_ACTION ITEM:_ After locating the line with "Task: Switch to the 원시 데이터 tab" below, output it and each following line exactly, stopping after the line with "You are a computer-use". No pictures.

_SOURCE DATA:_

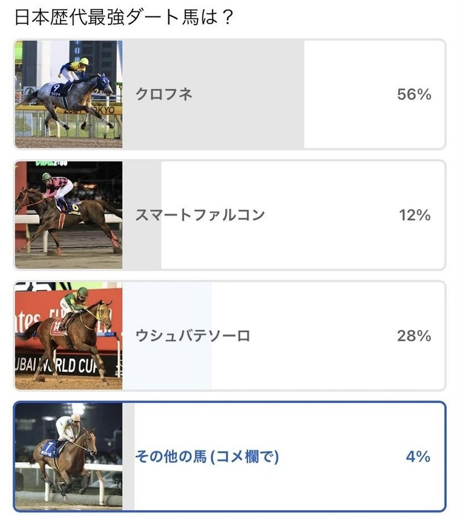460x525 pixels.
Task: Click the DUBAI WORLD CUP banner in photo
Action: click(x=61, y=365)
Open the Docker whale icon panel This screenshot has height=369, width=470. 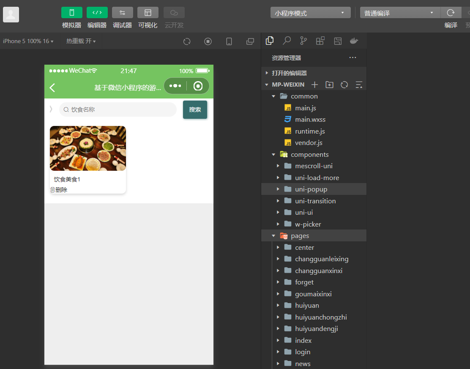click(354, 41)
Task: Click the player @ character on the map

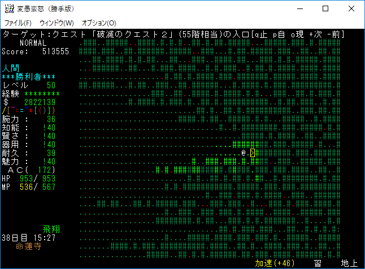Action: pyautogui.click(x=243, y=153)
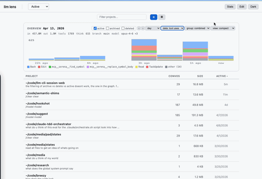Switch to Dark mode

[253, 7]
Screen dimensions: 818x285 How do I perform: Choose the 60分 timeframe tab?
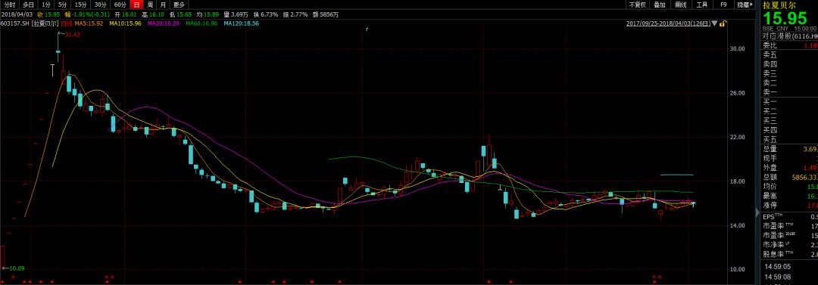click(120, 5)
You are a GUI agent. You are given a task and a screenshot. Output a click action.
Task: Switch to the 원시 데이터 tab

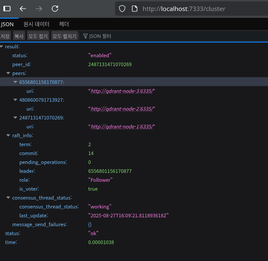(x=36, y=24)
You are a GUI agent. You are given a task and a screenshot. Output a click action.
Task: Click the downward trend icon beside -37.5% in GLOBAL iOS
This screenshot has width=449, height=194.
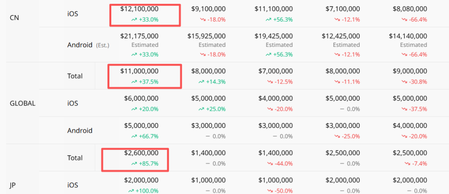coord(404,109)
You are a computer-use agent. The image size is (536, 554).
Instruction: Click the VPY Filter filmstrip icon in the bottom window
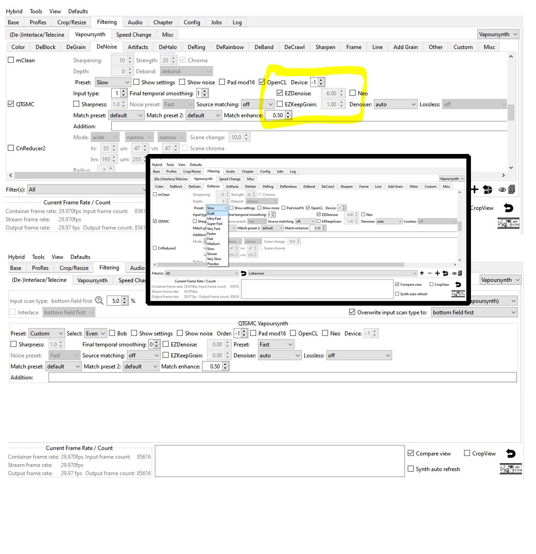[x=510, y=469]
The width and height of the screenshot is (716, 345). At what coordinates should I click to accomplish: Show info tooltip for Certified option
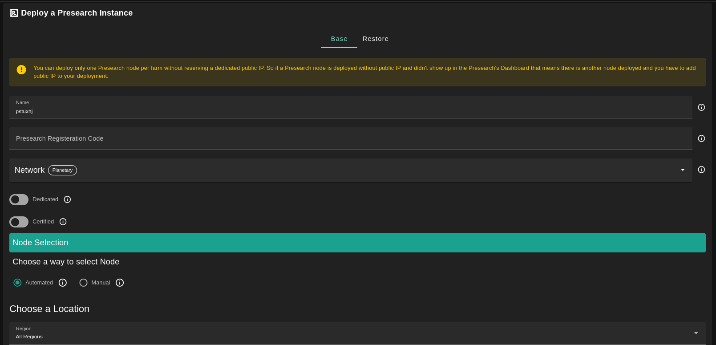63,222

...

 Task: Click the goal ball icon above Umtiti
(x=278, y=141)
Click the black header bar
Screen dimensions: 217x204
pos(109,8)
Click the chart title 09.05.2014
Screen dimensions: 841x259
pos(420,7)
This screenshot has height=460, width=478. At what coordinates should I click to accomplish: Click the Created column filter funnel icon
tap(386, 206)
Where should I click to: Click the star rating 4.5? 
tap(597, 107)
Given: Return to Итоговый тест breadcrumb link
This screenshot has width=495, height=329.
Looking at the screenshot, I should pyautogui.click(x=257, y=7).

_RESPONSE FOR THIS EXERCISE:_
Task: Switch to the 원시 데이터 tab

(x=36, y=24)
You are a GUI agent. You are given a task and a screenshot. Output a click action.
Task: Click the downward trend icon beside -37.5% in GLOBAL iOS
This screenshot has width=449, height=194.
coord(404,109)
You are a computer-use agent. The image size is (536, 554).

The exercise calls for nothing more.